▶ _Work request_
Each entry needs to be retyped exactly, with nothing added or dropped.

▶ _Collection entries_
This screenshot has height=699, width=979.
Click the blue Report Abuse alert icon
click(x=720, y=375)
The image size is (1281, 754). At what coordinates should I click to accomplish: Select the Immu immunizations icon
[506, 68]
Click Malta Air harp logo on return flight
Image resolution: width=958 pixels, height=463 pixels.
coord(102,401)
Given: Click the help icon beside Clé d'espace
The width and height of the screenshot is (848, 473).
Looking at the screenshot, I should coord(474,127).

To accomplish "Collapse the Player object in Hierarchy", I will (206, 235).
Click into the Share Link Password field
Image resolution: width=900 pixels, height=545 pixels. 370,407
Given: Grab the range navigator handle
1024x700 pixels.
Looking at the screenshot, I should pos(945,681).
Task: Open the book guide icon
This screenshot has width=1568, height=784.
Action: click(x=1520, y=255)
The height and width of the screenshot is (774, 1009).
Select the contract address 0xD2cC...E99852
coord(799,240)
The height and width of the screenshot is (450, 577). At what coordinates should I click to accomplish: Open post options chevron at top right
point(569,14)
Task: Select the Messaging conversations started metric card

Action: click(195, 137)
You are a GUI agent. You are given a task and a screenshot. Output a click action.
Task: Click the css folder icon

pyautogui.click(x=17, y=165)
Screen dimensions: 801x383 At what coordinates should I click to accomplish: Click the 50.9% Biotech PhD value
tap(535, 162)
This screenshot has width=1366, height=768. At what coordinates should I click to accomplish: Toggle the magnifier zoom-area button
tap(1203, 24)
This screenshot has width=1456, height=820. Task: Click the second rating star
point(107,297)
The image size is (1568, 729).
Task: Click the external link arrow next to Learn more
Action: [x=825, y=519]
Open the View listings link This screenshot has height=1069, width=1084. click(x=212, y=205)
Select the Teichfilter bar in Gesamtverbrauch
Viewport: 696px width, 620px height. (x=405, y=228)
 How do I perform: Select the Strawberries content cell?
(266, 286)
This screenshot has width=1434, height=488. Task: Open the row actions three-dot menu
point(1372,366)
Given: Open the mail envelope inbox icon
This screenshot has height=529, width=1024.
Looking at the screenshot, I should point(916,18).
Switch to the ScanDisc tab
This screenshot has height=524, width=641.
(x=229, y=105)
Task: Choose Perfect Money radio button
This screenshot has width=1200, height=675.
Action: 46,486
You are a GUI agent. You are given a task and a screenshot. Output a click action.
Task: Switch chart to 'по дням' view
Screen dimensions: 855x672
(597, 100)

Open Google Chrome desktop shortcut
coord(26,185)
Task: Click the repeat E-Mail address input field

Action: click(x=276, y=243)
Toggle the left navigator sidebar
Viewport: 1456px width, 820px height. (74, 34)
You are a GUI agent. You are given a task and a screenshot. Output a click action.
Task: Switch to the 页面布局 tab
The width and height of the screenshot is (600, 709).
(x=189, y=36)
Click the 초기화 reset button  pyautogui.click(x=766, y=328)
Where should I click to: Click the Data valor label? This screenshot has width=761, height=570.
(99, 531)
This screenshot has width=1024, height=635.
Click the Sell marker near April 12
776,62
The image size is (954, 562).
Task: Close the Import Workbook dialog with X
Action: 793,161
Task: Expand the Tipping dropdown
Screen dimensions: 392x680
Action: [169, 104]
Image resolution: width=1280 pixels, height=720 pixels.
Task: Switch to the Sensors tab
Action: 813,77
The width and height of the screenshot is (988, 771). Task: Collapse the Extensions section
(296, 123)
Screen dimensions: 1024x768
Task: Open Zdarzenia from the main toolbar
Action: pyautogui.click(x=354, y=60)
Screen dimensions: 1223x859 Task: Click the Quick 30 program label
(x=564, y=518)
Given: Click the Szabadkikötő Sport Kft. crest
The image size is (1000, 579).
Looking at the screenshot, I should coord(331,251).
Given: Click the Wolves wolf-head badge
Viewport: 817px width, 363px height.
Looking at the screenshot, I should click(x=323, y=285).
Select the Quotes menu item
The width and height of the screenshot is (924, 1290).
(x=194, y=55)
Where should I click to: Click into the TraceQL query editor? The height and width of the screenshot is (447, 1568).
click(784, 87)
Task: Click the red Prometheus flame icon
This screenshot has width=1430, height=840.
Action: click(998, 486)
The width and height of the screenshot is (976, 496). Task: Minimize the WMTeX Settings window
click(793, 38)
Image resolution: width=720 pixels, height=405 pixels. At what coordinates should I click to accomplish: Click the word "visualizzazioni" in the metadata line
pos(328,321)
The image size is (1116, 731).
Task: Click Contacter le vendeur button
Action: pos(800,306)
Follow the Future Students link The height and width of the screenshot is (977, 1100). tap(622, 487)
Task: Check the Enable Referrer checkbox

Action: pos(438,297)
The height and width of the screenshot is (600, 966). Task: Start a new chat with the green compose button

▶ _Result of this exercise_
This screenshot has height=699, width=979.
Click the blue Report Abuse alert icon
click(x=720, y=375)
The image size is (1281, 754). At what coordinates should I click to accomplish: Select the Immu immunizations icon
[506, 68]
Click Malta Air harp logo on return flight
Image resolution: width=958 pixels, height=463 pixels.
coord(102,401)
Given: Click the help icon beside Clé d'espace
The width and height of the screenshot is (848, 473).
Looking at the screenshot, I should coord(474,127).

To accomplish "Collapse the Player object in Hierarchy", I will (206, 235).
Click into the Share Link Password field
Image resolution: width=900 pixels, height=545 pixels. 370,407
Given: Grab the range navigator handle
1024x700 pixels.
Looking at the screenshot, I should pos(945,681).
Task: Open the book guide icon
This screenshot has width=1568, height=784.
Action: click(x=1520, y=255)
The height and width of the screenshot is (774, 1009).
Select the contract address 0xD2cC...E99852
coord(799,240)
The height and width of the screenshot is (450, 577). At what coordinates should I click to accomplish: Open post options chevron at top right
point(569,14)
Task: Select the Messaging conversations started metric card

Action: click(195, 137)
You are a GUI agent. You are given a task and a screenshot. Output a click action.
Task: Click the css folder icon

pyautogui.click(x=17, y=165)
Screen dimensions: 801x383 At what coordinates should I click to accomplish: Click the 50.9% Biotech PhD value
tap(535, 162)
This screenshot has width=1366, height=768. At what coordinates should I click to accomplish: Toggle the magnifier zoom-area button
tap(1203, 24)
This screenshot has width=1456, height=820. Task: Click the second rating star
point(107,297)
The image size is (1568, 729).
Task: Click the external link arrow next to Learn more
Action: [x=825, y=519]
Open the View listings link This screenshot has height=1069, width=1084. click(x=212, y=205)
Select the Teichfilter bar in Gesamtverbrauch
Viewport: 696px width, 620px height. (x=405, y=228)
 How do I perform: Select the Strawberries content cell?
(266, 286)
This screenshot has width=1434, height=488. Task: Open the row actions three-dot menu
point(1372,366)
Given: Open the mail envelope inbox icon
This screenshot has height=529, width=1024.
Looking at the screenshot, I should point(916,18).
Switch to the ScanDisc tab
This screenshot has height=524, width=641.
(x=229, y=105)
Task: Choose Perfect Money radio button
This screenshot has width=1200, height=675.
Action: 46,486
You are a GUI agent. You are given a task and a screenshot. Output a click action.
Task: Switch chart to 'по дням' view
Screen dimensions: 855x672
(597, 100)

Open Google Chrome desktop shortcut
coord(26,185)
Task: Click the repeat E-Mail address input field

Action: click(x=276, y=243)
Toggle the left navigator sidebar
Viewport: 1456px width, 820px height. (74, 34)
You are a GUI agent. You are given a task and a screenshot. Output a click action.
Task: Switch to the 页面布局 tab
The width and height of the screenshot is (600, 709).
(x=189, y=36)
Click the 초기화 reset button  pyautogui.click(x=766, y=328)
Where should I click to: Click the Data valor label? This screenshot has width=761, height=570.
(99, 531)
This screenshot has width=1024, height=635.
Click the Sell marker near April 12
776,62
The image size is (954, 562).
Task: Close the Import Workbook dialog with X
Action: 793,161
Task: Expand the Tipping dropdown
Screen dimensions: 392x680
Action: [169, 104]
Image resolution: width=1280 pixels, height=720 pixels.
Task: Switch to the Sensors tab
Action: 813,77
The width and height of the screenshot is (988, 771). Task: Collapse the Extensions section
(296, 123)
Screen dimensions: 1024x768
Task: Open Zdarzenia from the main toolbar
Action: pyautogui.click(x=354, y=60)
Screen dimensions: 1223x859 Task: Click the Quick 30 program label
(x=564, y=518)
Given: Click the Szabadkikötő Sport Kft. crest
The image size is (1000, 579).
Looking at the screenshot, I should coord(331,251).
Given: Click the Wolves wolf-head badge
Viewport: 817px width, 363px height.
Looking at the screenshot, I should click(x=323, y=285).
Select the Quotes menu item
The width and height of the screenshot is (924, 1290).
(x=194, y=55)
Where should I click to: Click into the TraceQL query editor? The height and width of the screenshot is (447, 1568).
click(784, 87)
Task: Click the red Prometheus flame icon
This screenshot has width=1430, height=840.
Action: click(998, 486)
The width and height of the screenshot is (976, 496). Task: Minimize the WMTeX Settings window
click(793, 38)
Image resolution: width=720 pixels, height=405 pixels. At what coordinates should I click to accomplish: Click the word "visualizzazioni" in the metadata line
pos(328,321)
The image size is (1116, 731).
Task: Click Contacter le vendeur button
Action: pos(800,306)
Follow the Future Students link The height and width of the screenshot is (977, 1100). tap(622, 487)
Task: Check the Enable Referrer checkbox

Action: pos(438,297)
The height and width of the screenshot is (600, 966). Task: Start a new chat with the green compose button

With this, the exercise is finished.